Der Bundesrat hat in seiner 964. Sitzung am 2. Februar 2018 gemäß §§ 3 und 5 EUZBLG die folgende Stellungnahme beschlossen:
- 1. Der Bundesrat gibt zu bedenken, dass eine nahezu vollständige Freigabe der Kabotage im Linienverkehr (Artikel 1 Absatz 4) zu Wettbewerbsverzerrungen im Marktgeschehen führen kann, wenn nicht zuvor eine wirksame Harmonisierung insbesondere der Arbeits- und Sozialbedingungen innerhalb des Binnenmarktes erfolgt ist.
- 2. In der Verordnung (EG) Nr. 1071/2009 werden umfangreiche Anforderungen an die Personenkraftverkehrsunternehmer gestellt. Insbesondere muss in der Niederlassung ein Verkehrsleiter tatsächlich und dauerhaft die Verkehrstätigkeiten des Unternehmens leiten, um so ein Höchstmaß an Professionalität und Zuverlässigkeit in der Geschäftstätigkeit zu gewährleisten. Mit den im Verordnungsentwurf vorgesehenen, sehr weitreichenden Möglichkeiten zur Erbringung von Linienverkehrsdiensten außerhalb des Niederlassungsmitgliedstaates ist eine tatsächliche und dauerhafte Leitung der Verkehrstätigkeiten durch den nur im Niederlassungsmitgliedstaat ansässigen Verkehrsleiter nicht mehr gewährleistet. Die Bundesregierung wird gebeten, in den Verhandlungen darauf hinzuwirken, dass Unternehmen nur dann dauerhaft innerstaatliche Linienverkehrsdienste versehen dürfen, wenn sie über eine Niederlassung im Sinne des Artikels 5 der Verordnung (EG) Nr. 1071/2009 verfügen.
- 3. Der Bundesrat hat erhebliche grundsätzliche Zweifel, ob innerhalb einer Verordnung, die den Berufszugang für den grenzüberschreitenden Personenkraftverkehrsmarkt regelt, eine Berechtigung zur Regelung von Genehmigungsverfahren für den innerstaatlichen Linienverkehr geschaffen werden kann. Er bittet daher die Bundesregierung um eine europarechtliche Prüfung der beabsichtigten Regelungserweiterung. Aus Sicht des Bundesrates sollte die im Rahmen der deutschen Fernbusliberalisierung festgelegte Möglichkeit der zuständigen Behörden bestehen bleiben, nach den Vorgaben der Verordnung (EG) Nr. 1370/2007 für gemeinwirtschaftliche Verpflichtungen im ÖPNV "ausschließliche Rechte" zu gewähren.
- 4. Er begrüßt die mit dem Verordnungsentwurf verbundene Zielsetzung, allen Unternehmen einen transparenten und diskriminierungsfreien Zugang zum grenzüberschreitenden Personenverkehrsmarkt zu gewährleisten.
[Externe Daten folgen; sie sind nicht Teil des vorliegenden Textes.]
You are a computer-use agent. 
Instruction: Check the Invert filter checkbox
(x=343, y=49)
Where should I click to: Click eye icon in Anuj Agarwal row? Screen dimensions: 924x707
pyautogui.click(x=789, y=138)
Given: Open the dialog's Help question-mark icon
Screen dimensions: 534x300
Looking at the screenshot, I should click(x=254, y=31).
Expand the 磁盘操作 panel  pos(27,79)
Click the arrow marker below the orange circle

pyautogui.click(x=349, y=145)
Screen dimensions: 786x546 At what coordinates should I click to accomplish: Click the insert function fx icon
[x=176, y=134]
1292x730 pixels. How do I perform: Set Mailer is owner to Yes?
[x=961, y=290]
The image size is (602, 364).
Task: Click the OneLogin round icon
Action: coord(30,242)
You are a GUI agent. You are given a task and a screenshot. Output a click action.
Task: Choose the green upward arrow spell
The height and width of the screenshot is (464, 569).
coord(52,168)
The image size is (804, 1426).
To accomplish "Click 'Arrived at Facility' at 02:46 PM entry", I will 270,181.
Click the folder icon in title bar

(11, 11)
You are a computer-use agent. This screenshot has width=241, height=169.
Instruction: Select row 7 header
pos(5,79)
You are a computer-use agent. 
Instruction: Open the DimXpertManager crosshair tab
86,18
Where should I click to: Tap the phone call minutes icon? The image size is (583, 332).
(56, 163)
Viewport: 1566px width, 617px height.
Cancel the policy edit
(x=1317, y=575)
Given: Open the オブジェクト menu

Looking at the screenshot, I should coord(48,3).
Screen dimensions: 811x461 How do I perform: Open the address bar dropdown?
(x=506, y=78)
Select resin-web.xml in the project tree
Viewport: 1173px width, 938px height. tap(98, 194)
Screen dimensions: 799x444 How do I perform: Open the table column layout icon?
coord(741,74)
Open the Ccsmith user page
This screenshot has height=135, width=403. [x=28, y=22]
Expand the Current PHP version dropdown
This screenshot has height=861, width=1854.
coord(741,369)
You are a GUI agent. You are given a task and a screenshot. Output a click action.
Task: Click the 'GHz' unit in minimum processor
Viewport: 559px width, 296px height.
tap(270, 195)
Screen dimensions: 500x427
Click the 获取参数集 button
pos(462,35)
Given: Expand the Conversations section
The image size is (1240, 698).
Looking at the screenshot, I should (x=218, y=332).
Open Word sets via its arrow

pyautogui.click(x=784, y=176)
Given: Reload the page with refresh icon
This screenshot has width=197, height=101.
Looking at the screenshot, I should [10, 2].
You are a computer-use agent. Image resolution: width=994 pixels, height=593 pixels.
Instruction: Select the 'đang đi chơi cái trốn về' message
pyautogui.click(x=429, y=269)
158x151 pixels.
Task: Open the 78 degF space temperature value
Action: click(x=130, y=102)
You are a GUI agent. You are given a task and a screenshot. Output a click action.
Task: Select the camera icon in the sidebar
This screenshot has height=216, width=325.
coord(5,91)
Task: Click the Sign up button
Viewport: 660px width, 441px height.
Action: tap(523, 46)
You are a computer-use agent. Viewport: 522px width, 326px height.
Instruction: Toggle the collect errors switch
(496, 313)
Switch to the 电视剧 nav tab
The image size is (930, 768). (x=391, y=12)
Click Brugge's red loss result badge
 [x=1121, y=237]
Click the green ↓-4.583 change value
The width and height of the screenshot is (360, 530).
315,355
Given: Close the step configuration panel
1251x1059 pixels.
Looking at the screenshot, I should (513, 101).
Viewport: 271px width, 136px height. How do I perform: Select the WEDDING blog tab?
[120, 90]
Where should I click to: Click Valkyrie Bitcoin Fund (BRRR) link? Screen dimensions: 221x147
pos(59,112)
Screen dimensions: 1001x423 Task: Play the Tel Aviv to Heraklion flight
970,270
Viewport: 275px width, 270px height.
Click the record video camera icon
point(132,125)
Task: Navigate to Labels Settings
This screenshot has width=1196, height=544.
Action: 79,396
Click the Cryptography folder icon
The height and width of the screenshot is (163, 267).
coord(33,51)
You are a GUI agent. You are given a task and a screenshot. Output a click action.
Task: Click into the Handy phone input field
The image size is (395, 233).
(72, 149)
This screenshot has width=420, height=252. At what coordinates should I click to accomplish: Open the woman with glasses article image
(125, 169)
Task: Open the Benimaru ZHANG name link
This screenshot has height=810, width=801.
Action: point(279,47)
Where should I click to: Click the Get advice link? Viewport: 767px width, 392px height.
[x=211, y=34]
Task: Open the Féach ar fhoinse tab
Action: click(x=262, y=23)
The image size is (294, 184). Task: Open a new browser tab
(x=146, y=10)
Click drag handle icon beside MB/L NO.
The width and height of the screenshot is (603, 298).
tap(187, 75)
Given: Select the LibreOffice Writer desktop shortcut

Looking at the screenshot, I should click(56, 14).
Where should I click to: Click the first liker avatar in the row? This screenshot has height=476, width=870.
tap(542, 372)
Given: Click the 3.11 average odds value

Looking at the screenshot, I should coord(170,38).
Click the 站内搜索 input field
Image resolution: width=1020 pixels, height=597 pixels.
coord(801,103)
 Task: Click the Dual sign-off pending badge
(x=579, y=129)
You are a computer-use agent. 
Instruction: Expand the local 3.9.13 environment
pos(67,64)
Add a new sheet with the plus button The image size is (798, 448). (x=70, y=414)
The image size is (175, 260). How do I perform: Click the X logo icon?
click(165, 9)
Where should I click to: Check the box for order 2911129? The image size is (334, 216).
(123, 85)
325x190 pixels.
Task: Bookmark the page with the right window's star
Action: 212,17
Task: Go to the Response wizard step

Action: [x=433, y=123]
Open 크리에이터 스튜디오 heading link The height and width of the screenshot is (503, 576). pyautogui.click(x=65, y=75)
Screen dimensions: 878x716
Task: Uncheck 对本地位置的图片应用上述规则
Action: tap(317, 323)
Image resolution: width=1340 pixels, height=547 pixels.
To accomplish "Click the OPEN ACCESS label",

Die im Verordnungsentwurf vorgesehenen Verfahrensvorschriften (Artikel 8 fortfolgende) sollten sich auf das Notwendige beschränken und den Gestaltungsrahmen der Genehmigungsbehörden der Aufnahmemitgliedstaaten weiterhin gewährleisten. Die Einschränkungen der bisherigen Mitwirkungsmöglichkeiten der Aufnahmemitgliedstaaten in Artikel 8a sowie die Verfahrensvorschriften in Artikel 8b gehen über diesen Rahmen hinaus und werden von Seiten des Bundesrates abgelehnt.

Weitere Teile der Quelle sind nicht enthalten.